About this task: Once you reach the line that contains "Task: Click into the Search Application input", retype it and each later line exactly as written, stopping only at the end of the listing.
[[ Input data open ]]
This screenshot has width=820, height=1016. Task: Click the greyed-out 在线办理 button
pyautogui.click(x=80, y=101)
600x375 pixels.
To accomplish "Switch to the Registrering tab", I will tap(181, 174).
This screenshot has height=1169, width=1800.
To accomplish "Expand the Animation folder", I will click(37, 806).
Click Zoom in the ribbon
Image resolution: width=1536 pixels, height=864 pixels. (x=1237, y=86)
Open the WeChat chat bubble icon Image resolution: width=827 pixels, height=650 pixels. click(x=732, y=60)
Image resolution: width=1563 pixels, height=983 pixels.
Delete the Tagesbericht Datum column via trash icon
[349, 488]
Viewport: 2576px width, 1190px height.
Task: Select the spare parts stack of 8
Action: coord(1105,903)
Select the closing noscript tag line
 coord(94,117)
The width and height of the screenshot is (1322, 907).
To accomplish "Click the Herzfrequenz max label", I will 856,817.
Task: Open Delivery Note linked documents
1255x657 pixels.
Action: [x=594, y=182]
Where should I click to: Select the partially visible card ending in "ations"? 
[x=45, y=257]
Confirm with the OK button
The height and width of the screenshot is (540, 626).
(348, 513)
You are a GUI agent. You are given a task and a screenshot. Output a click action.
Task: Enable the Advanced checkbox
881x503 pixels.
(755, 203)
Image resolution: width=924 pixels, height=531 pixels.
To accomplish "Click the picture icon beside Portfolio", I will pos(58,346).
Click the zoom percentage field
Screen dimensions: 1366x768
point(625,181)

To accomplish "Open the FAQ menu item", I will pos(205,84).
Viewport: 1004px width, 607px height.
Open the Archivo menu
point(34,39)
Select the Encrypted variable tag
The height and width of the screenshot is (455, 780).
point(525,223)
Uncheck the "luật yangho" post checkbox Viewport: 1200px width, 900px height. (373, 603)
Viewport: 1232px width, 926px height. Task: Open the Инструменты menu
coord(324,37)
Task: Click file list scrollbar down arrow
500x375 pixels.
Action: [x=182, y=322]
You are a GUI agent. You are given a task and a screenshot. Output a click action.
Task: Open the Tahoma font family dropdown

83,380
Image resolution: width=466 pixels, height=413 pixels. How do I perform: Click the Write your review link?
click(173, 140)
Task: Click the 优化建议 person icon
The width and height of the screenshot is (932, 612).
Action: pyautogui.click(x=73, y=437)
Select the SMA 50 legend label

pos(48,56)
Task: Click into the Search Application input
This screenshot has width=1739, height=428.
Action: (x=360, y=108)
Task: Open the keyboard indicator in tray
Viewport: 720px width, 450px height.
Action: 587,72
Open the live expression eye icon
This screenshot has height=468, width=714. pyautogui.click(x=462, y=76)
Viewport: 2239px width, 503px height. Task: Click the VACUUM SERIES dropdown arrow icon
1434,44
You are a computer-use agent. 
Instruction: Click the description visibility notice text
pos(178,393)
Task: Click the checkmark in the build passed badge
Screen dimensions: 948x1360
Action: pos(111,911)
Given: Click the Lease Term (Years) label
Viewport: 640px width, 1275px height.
[[ Input data closed ]]
Solution:
Task: Click into the Search Application input
This screenshot has width=1739, height=428.
Action: (x=360, y=108)
Task: Open the keyboard indicator in tray
Viewport: 720px width, 450px height.
Action: 587,72
Open the live expression eye icon
This screenshot has height=468, width=714. pyautogui.click(x=462, y=76)
Viewport: 2239px width, 503px height. Task: Click the VACUUM SERIES dropdown arrow icon
1434,44
You are a computer-use agent. 
Instruction: Click the description visibility notice text
pos(178,393)
Task: Click the checkmark in the build passed badge
Screen dimensions: 948x1360
Action: pos(111,911)
Given: Click the Lease Term (Years) label
Viewport: 640px width, 1275px height.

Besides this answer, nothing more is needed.